**INSTRUCTIONS FOR THE TASK**
An exact copy of the listing is what the response must contain.

**RECORD SET**
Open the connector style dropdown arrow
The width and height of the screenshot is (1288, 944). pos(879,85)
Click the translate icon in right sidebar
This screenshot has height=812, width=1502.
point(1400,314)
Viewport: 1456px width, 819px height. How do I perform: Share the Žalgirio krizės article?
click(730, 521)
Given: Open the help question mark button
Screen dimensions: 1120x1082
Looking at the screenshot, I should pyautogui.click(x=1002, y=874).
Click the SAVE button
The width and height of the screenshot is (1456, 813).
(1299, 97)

**ANSWER BELOW**
Open the connector style dropdown arrow
The width and height of the screenshot is (1288, 944). pos(879,85)
Click the translate icon in right sidebar
This screenshot has height=812, width=1502.
point(1400,314)
Viewport: 1456px width, 819px height. How do I perform: Share the Žalgirio krizės article?
click(730, 521)
Given: Open the help question mark button
Screen dimensions: 1120x1082
Looking at the screenshot, I should pyautogui.click(x=1002, y=874).
Click the SAVE button
The width and height of the screenshot is (1456, 813).
(1299, 97)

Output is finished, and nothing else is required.